*To do*. Once you find the line with "Where should I click to: Click the word" in the entries below, return exactly every line from it through the line with "Screen dimensions: 1016x607".

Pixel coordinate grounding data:
==========

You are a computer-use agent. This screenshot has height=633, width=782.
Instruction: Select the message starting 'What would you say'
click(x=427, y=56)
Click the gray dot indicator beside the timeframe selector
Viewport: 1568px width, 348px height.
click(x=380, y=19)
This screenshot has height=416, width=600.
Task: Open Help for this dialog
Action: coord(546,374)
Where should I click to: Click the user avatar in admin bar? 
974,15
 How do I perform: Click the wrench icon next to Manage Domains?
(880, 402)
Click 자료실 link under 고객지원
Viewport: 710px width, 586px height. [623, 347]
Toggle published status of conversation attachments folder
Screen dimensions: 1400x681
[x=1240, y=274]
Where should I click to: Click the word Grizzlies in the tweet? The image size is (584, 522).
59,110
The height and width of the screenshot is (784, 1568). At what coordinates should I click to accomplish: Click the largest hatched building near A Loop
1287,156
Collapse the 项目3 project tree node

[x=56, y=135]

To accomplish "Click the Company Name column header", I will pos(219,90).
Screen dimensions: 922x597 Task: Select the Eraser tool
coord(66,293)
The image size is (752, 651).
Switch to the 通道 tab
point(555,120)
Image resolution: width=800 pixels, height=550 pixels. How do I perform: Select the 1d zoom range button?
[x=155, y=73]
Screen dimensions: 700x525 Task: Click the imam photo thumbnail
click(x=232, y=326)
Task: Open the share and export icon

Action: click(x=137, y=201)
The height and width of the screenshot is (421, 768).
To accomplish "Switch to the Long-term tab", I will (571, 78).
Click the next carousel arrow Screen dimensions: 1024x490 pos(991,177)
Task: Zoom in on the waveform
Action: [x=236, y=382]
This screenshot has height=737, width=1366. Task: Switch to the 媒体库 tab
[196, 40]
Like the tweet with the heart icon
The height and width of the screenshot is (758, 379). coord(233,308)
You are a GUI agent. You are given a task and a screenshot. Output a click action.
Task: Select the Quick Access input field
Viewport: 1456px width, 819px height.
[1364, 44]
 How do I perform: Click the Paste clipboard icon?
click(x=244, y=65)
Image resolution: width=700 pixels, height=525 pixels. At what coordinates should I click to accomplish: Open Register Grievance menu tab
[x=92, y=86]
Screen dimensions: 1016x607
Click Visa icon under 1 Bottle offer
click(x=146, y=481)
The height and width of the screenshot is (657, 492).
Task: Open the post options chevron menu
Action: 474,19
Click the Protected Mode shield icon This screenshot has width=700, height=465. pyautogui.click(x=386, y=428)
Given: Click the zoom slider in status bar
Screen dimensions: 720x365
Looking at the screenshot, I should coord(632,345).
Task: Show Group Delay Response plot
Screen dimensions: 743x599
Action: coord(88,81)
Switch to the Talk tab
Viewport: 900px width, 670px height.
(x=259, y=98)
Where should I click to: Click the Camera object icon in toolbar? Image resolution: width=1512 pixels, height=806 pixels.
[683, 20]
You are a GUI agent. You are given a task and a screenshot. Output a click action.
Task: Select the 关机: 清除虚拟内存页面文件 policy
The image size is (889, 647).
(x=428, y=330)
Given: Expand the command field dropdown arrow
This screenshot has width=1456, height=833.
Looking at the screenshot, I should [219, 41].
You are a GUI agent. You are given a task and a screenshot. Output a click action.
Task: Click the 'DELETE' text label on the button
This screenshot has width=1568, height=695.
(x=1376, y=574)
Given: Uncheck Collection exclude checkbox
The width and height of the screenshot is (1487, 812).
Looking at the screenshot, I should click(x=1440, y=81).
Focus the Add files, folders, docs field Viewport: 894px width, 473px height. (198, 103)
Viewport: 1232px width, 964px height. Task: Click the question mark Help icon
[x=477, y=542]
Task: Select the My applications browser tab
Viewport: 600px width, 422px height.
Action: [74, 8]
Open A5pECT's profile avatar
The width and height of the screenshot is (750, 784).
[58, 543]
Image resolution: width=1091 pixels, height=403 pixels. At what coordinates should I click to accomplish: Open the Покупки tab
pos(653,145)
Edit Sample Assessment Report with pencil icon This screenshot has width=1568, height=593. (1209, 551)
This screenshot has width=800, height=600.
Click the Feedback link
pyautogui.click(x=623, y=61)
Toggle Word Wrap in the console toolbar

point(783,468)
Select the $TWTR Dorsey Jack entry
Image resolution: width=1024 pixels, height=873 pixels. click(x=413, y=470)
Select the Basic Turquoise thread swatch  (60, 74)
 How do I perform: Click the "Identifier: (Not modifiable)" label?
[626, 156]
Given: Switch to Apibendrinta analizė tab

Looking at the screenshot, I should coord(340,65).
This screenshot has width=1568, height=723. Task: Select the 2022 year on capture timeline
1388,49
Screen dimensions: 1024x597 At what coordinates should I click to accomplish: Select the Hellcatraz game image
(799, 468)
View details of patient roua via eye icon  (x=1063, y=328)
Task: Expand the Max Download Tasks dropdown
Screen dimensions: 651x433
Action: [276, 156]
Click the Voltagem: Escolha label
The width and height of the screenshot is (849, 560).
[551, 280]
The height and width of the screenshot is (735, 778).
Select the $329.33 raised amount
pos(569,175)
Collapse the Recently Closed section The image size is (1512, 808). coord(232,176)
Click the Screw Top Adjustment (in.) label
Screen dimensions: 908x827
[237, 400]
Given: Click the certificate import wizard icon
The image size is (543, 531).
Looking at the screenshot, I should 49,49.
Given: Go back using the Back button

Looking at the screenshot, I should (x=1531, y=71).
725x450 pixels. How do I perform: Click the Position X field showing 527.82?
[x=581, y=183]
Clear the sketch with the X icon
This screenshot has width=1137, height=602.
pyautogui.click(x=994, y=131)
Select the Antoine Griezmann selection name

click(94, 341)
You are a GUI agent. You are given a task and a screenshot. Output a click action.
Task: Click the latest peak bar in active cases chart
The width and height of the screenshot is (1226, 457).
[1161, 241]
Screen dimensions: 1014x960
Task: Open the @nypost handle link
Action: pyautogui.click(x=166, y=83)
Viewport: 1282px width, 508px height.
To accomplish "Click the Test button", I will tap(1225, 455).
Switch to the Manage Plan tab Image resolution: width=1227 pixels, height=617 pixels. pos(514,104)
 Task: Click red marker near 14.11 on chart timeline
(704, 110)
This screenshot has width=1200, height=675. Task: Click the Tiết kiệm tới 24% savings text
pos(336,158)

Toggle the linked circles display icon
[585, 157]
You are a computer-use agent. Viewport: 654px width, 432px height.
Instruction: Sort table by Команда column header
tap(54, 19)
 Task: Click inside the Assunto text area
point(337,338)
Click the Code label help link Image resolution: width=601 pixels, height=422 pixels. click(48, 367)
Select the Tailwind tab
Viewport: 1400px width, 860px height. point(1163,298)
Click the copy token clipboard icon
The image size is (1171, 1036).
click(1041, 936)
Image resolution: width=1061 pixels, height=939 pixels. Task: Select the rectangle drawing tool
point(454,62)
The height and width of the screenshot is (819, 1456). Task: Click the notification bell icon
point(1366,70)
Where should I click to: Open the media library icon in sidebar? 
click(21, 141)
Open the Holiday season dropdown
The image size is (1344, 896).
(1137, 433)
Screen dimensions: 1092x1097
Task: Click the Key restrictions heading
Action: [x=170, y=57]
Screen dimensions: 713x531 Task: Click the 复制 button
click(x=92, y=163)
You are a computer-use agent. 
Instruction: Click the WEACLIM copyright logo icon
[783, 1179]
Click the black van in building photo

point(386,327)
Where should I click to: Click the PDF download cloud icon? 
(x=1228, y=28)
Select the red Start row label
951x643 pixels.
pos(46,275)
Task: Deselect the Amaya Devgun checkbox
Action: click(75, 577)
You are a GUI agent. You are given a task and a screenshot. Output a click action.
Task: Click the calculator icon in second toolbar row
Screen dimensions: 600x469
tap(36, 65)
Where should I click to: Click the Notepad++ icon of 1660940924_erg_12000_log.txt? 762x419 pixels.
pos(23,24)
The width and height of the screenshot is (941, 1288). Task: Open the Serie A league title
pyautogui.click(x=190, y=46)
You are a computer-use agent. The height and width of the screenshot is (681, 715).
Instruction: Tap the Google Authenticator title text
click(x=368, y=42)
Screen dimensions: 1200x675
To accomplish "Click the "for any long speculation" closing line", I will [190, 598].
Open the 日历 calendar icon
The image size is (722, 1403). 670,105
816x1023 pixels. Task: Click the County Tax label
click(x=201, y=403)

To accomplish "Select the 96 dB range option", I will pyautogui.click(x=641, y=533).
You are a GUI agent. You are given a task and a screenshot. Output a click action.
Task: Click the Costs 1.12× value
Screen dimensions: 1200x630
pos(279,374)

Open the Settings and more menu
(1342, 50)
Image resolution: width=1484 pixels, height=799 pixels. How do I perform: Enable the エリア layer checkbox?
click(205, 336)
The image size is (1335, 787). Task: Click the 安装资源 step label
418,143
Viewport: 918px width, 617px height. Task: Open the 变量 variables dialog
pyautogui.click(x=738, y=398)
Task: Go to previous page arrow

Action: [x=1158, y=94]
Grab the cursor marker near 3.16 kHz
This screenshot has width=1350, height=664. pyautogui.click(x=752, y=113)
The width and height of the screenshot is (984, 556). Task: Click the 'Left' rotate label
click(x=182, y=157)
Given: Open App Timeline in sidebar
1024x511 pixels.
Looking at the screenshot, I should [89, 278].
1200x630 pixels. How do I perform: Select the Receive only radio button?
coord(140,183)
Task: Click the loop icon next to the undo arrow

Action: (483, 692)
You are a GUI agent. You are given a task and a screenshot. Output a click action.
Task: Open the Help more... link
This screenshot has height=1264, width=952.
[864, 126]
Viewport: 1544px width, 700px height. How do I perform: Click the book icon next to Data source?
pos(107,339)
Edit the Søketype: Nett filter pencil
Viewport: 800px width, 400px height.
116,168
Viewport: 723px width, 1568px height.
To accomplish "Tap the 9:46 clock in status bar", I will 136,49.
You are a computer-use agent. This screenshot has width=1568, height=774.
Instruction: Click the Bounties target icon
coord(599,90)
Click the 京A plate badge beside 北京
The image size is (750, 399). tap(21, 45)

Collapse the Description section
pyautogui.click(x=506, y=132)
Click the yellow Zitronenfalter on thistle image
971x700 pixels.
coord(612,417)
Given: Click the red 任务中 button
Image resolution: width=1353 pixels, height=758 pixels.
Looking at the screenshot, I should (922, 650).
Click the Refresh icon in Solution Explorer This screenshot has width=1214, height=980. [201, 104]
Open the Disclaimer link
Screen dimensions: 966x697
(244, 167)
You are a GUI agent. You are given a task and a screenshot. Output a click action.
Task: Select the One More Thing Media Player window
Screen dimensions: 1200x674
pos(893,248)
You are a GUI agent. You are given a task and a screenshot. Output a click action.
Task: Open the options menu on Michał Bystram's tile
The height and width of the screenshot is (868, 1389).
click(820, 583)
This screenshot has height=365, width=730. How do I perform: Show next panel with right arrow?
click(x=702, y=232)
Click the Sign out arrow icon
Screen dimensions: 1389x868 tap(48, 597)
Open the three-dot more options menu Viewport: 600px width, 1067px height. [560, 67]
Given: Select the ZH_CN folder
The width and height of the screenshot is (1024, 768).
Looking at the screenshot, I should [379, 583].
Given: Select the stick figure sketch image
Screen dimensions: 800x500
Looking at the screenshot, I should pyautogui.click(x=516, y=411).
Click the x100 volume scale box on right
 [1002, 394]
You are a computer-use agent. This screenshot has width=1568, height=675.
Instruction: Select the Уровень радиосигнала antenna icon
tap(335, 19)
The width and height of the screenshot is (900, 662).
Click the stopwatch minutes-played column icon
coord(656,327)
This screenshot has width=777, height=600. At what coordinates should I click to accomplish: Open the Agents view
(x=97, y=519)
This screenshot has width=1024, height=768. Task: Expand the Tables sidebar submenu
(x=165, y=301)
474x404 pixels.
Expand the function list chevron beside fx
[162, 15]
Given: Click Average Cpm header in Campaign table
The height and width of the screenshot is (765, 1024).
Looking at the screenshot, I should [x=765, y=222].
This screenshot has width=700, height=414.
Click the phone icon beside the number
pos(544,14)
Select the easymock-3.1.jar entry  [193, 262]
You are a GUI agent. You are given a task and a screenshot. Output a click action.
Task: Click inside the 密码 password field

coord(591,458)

==========

*Answer section*.
Where should I click to: Click the word Grizzlies in the tweet? The image size is (584, 522).
59,110
The height and width of the screenshot is (784, 1568). At what coordinates should I click to accomplish: Click the largest hatched building near A Loop
1287,156
Collapse the 项目3 project tree node

[x=56, y=135]

To accomplish "Click the Company Name column header", I will pos(219,90).
Screen dimensions: 922x597 Task: Select the Eraser tool
coord(66,293)
The image size is (752, 651).
Switch to the 通道 tab
point(555,120)
Image resolution: width=800 pixels, height=550 pixels. How do I perform: Select the 1d zoom range button?
[x=155, y=73]
Screen dimensions: 700x525 Task: Click the imam photo thumbnail
click(x=232, y=326)
Task: Open the share and export icon

Action: click(x=137, y=201)
The height and width of the screenshot is (421, 768).
To accomplish "Switch to the Long-term tab", I will (571, 78).
Click the next carousel arrow Screen dimensions: 1024x490 pos(991,177)
Task: Zoom in on the waveform
Action: [x=236, y=382]
This screenshot has height=737, width=1366. Task: Switch to the 媒体库 tab
[196, 40]
Like the tweet with the heart icon
The height and width of the screenshot is (758, 379). coord(233,308)
You are a GUI agent. You are given a task and a screenshot. Output a click action.
Task: Select the Quick Access input field
Viewport: 1456px width, 819px height.
[1364, 44]
 How do I perform: Click the Paste clipboard icon?
click(x=244, y=65)
Image resolution: width=700 pixels, height=525 pixels. At what coordinates should I click to accomplish: Open Register Grievance menu tab
[x=92, y=86]
Screen dimensions: 1016x607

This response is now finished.